Il existe bien sûr des Etats nations, indispensables pour constituer un cadre politique aux choix et à la souveraineté de chaque peuple. En revanche, affirmer qu’il existe une « civilisation européenne » est un non-sens, de même qu’il serait absurde de postuler l’existence d’une civilisation africaine, d’une civilisation asiatique, d’une civilisation américaine.

Le Louvre abrite des antiquités assyro-babyloniennes, ce qui n’empêchera pas les visiteurs irakiens de payer le prix fort

Et dans l’imaginaire des peuples, les affects ne sont pas nécessairement continentaux. Il n’y a probablement pas un Français sur dix qui saurait situer sur une carte l’Estonie ou la Lettonie, alors même que ces deux pays font partie de l’UE. A l’inverse, les liens – humains, historiques, culturels, linguistiques – avec par exemple l’Algérie ou le Sénégal sont forts et anciens (même s’ils ont pour origine historique la colonisation et ses crimes).

On rapporte que cela s’était illustré par exemple lors de la coupe du monde qui s’est jouée en France en 1998. Hors les matchs où l’équipe de France était en lice, la masse des supporters français ont soutenaient spontanément les pays de ce qu’on ne nommait pas encore le « sud global » quand ils étaient opposés à des Etats européens (le Brésil contre les Pays-Bas, l’Afrique du sud contre le Danemark, le Mexique contre l’Allemagne)… Pas vraiment un plébiscite en faveur de l’intégration européenne.

Trente ans plus tard, ce sont bien les pays du sud qui sont de fait sanctionnés par la décision française (ainsi que la Chine, les Etats-Unis, et bien sûr la Russie), au nom, suppose-t-on, de la « solidarité européenne ». Et à l’encontre brutale de l’universalité.

Car, n’en déplaise au locataire de l’Elysée, le Louvre n’abrite pas seulement la Joconde ou la Vénus de Milo, mais aussi le Scribe accroupi et plus généralement les chefs d’œuvre des civilisations orientales, de même que les antiquités assyro-babyloniennes ou sumériennes.
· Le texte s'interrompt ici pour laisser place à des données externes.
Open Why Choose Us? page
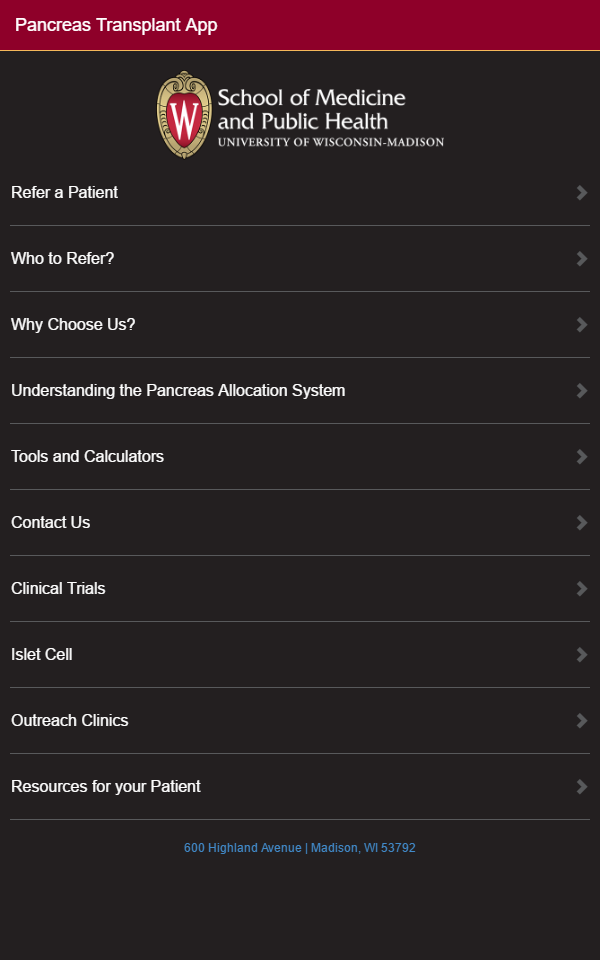 pyautogui.click(x=73, y=325)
Ce qui n’empêchera pas les visiteurs irakiens de payer le prix fort.

Mais Emmanuel Macron s’est-il jamais intéressé au Musée du Louvre, autrement qu’en en faisant le décor de sa victoire électorale en mai 2017 (au son de… l’hymne européen) ? Quant au château de Versailles, il l’avait instrumentalisé pour y accueillir les « investisseurs internationaux » à l’occasion des sommets baptisés « choose France ».

Au moins sa consternante décision a-t-elle un mérite : elle révèle en creux à quel point le dogme idéologique d’une Europe politico-civilisationelle constitue un obstacle à l’universalité.